» **Assignment**: Below are lines of data, and only some are wanted. Please repeat exactly those from the line that has "Task: Place cursor" through the line that has "This screenshot has height=1401, width=840.".

*** Exercise data

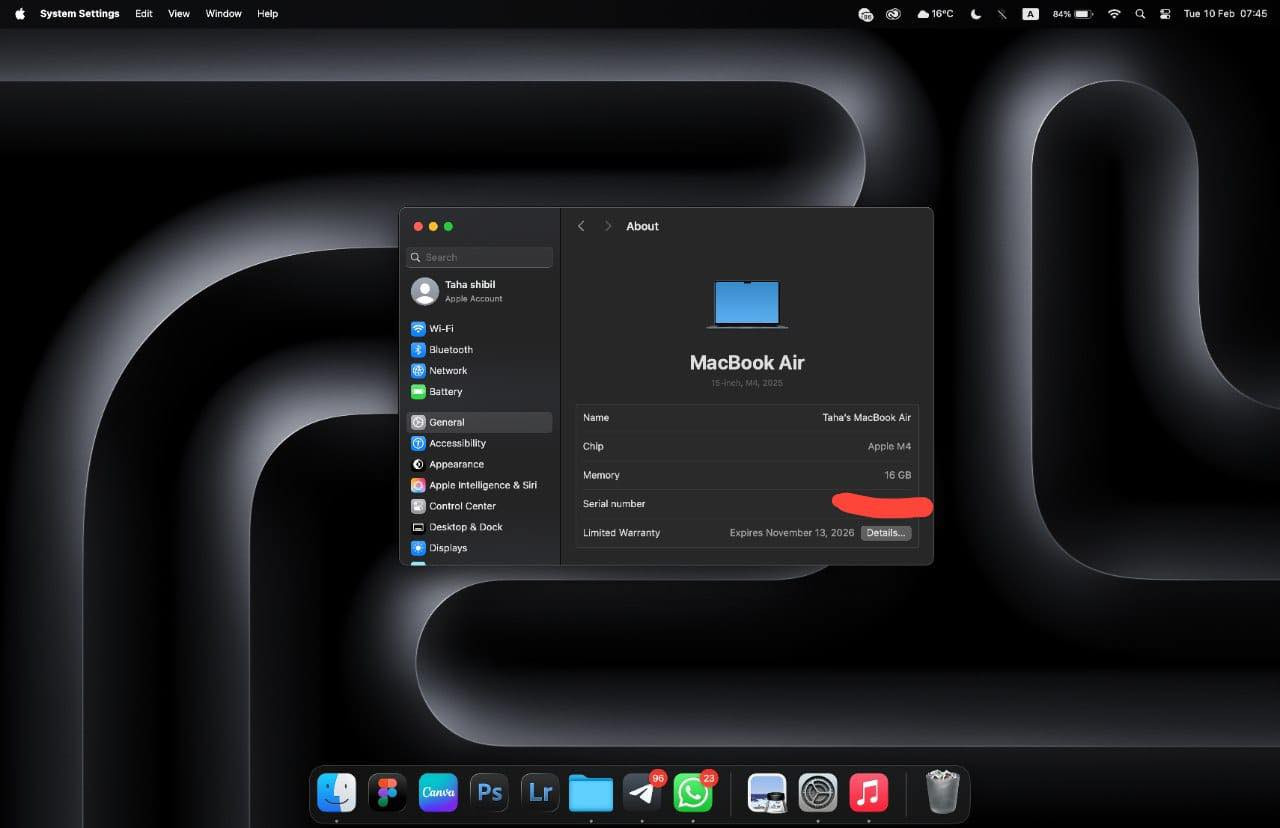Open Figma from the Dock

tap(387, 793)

******
*** Exercise data

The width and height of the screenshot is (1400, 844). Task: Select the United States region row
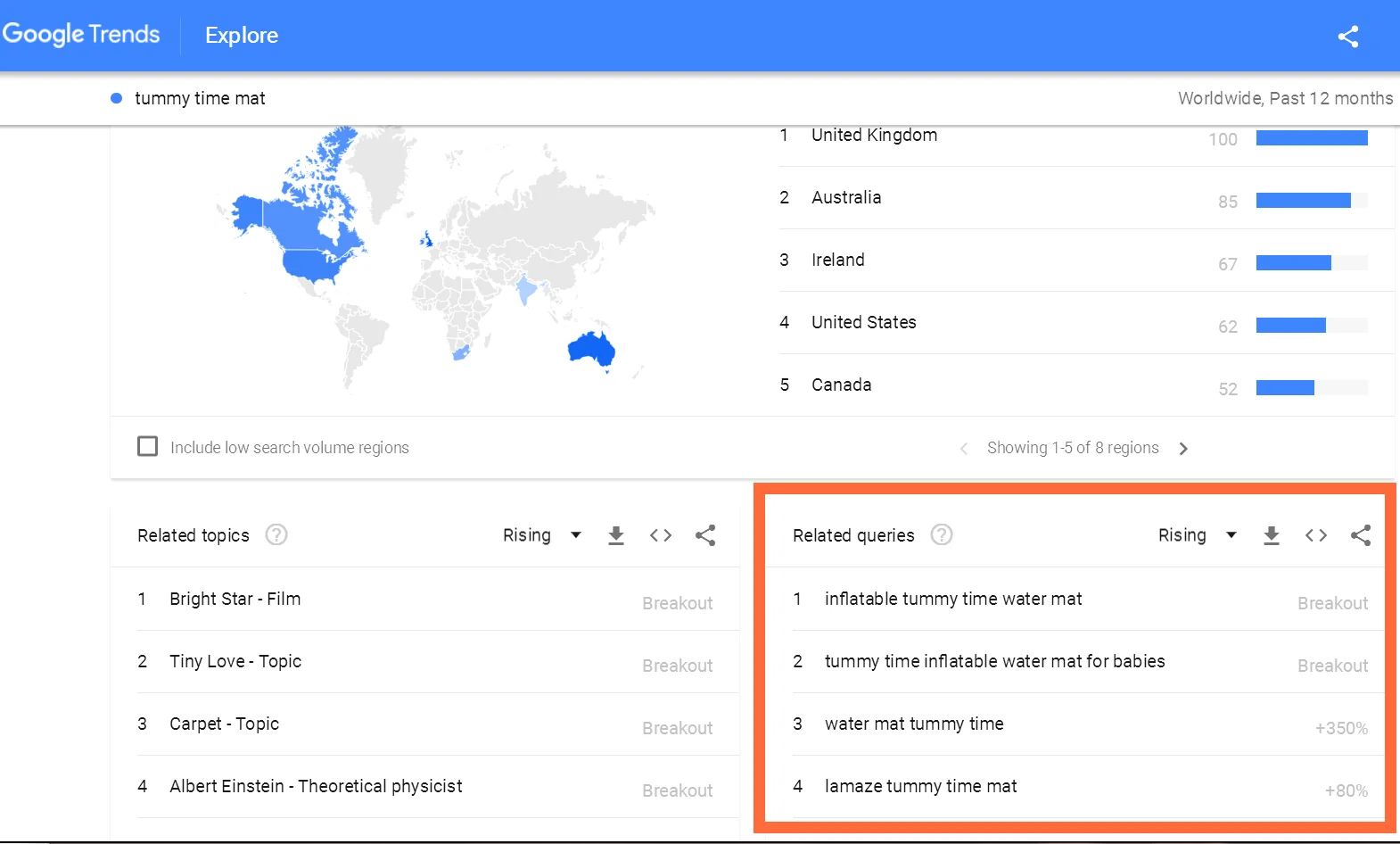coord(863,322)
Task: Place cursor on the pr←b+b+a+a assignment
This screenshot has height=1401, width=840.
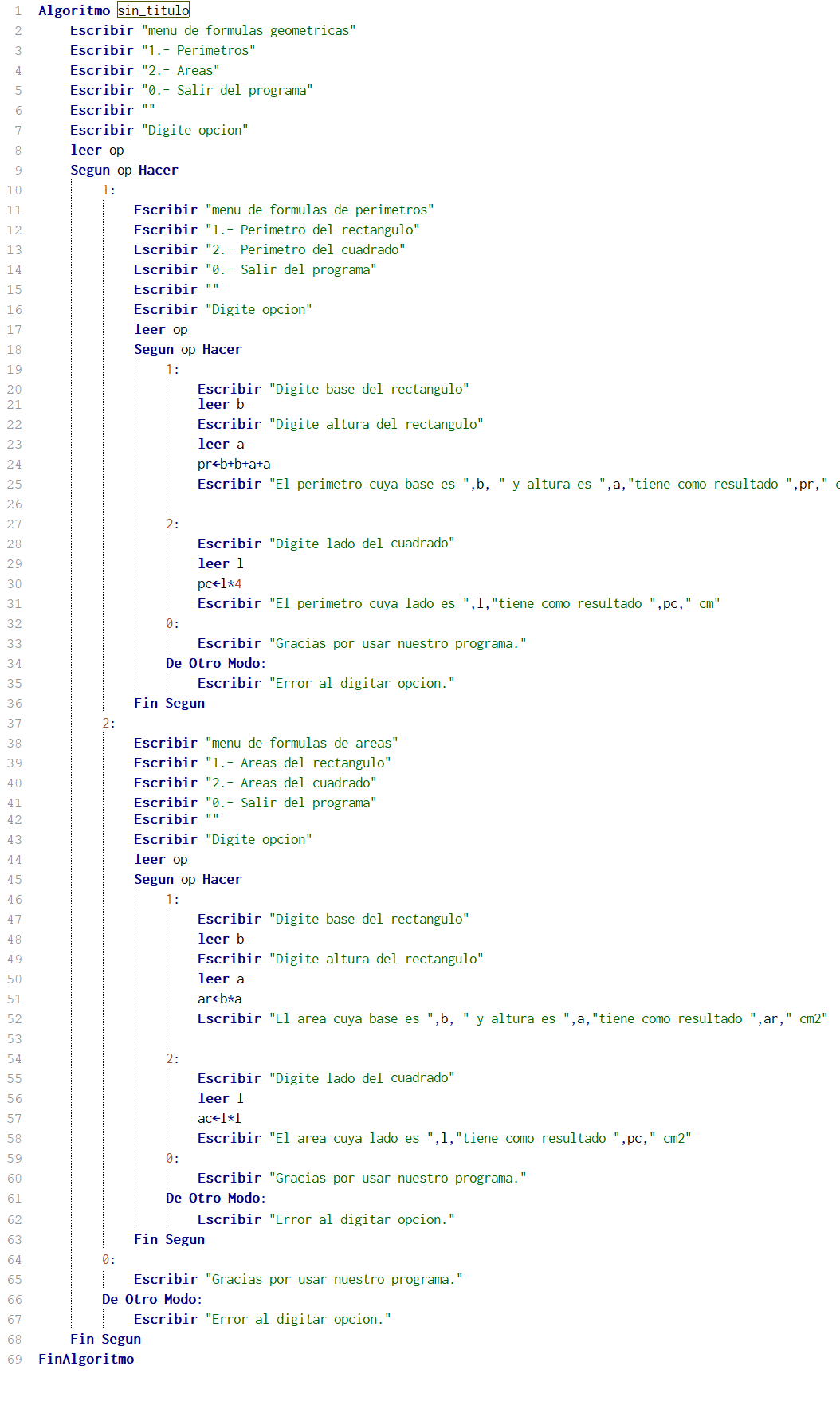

******

» **Written response**:
Task: Place cursor on the pr←b+b+a+a assignment
This screenshot has height=1401, width=840.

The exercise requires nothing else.